▸ Source passage

· · · ·

Congratulations to those that accomplished their goals, there were some terrific efforts
After my problematic prep I was very happy to see sunrise on Buffalo and return before enjoying a day at the brewery and cheering the riders coming in. Already looking forward to next year!
Indeed there were! I'm the owner of the black one, not the green one.
Hmmm .... that might mean (at least) three, although I'm not that good with colours - you'd have to check with grasshopper.
It was Grasshopper I meant.
lol (AT) warthog. that is a great effort though. congrats to all other participants.
i had a fun day doing the 250. missed the start, so had no free tow out to Harrietville. latched on to a fellow latecomer, who towed me all the way out there. this guy was on a mission, but i wouldn't have given it that much, that early on. i did thank him. Hotham was pleasant in the cool early morning and i had few problems pushing over the steep bits, out of the seat.
it was a lonely ride, i picked off only a few riders so clearly the majority had cleared off on me! i saw only a couple of people on the way to Omeo. it was only on the back of Falls that i started passing some of the more shell-shocked 4am starters. that is a brutal climb - it's not as long as Hotham, but it just goes straight up.

· · · ·

▸ Dataset excerpt
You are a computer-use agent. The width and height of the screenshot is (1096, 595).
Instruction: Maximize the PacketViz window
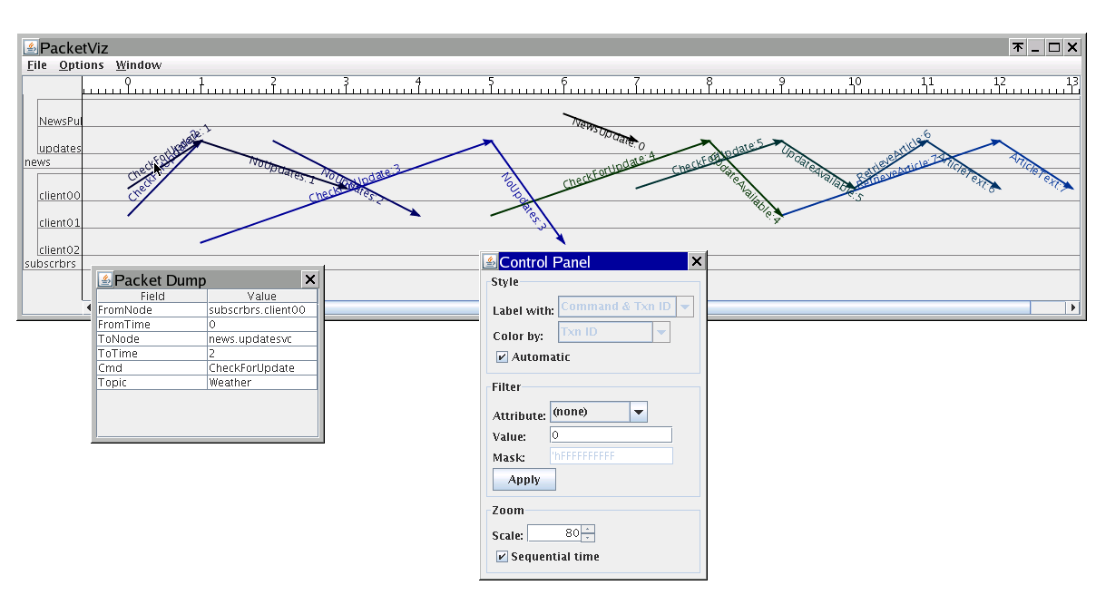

· · · ·

▸ Do this
Continue the forum thread about the long mountain ride from its last post.

▸ Output for this exercise
coming down Falls i got blocked by a couple of cars, one very politely let me through but the SES dude towing a boat clearly thought he could out-run me, with his boat trailer tyres squealing around the corners. nice try buddy! me 1 SES 0. coming up to Tawonga Gap i latched on to a train of 5 riders, then became unlatched on the climb, but used one of them to pace me up.
this is a great event, Audax do such a great job of organising - including all the volunteers. many thanks to them.
Had a great day. only downsides were three flats. Was gonna replace those tyres last week but never got around to it. My mate pulled out at dinner plain - he'd been crook all week and really shouldn't even have got in the car on Sat morning let alone attempt the ACE. Solid effort though starting at 4 and climbing Hotham in that state. The most perfect cycling weather made the best event if ever done perfect. Wonderfully organised and run.
Don't want to whinge but in future it would be great if more people took note of the guidelines and left their lights on solid instead of flash. It makes for a pretty unpleasant ride for the first hr.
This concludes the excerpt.